**DATA PROVIDED**
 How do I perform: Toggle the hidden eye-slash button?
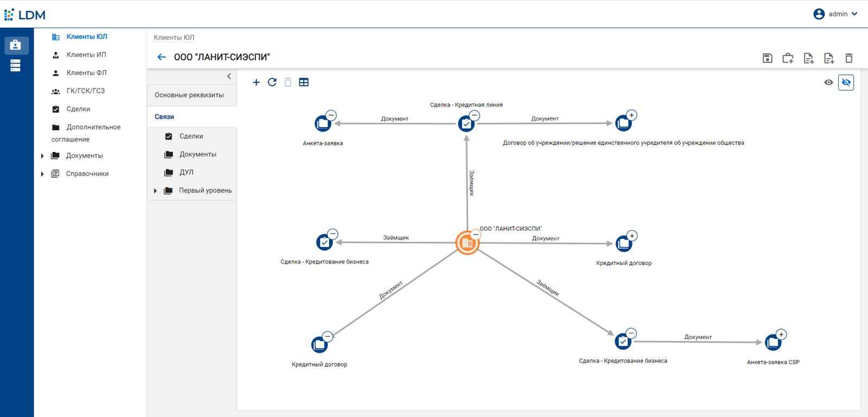pyautogui.click(x=846, y=83)
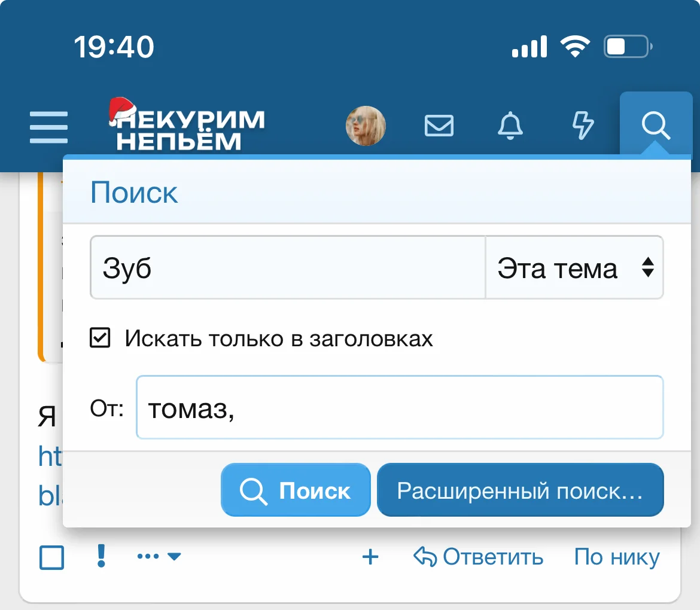Open the user profile avatar

coord(366,126)
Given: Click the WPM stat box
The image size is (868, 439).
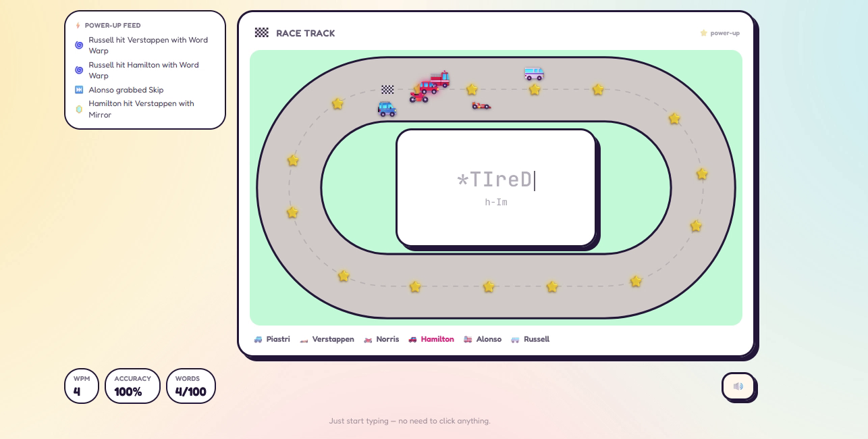Looking at the screenshot, I should click(82, 386).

**EXERCISE DESCRIPTION**
Could the listing above be printed again in full, with every picture omitted?

**OUTPUT**
 How do I perform: Toggle the hidden eye-slash button?
pyautogui.click(x=846, y=83)
Open the user profile avatar

coord(366,126)
Given: Click the WPM stat box
The image size is (868, 439).
Looking at the screenshot, I should click(82, 386).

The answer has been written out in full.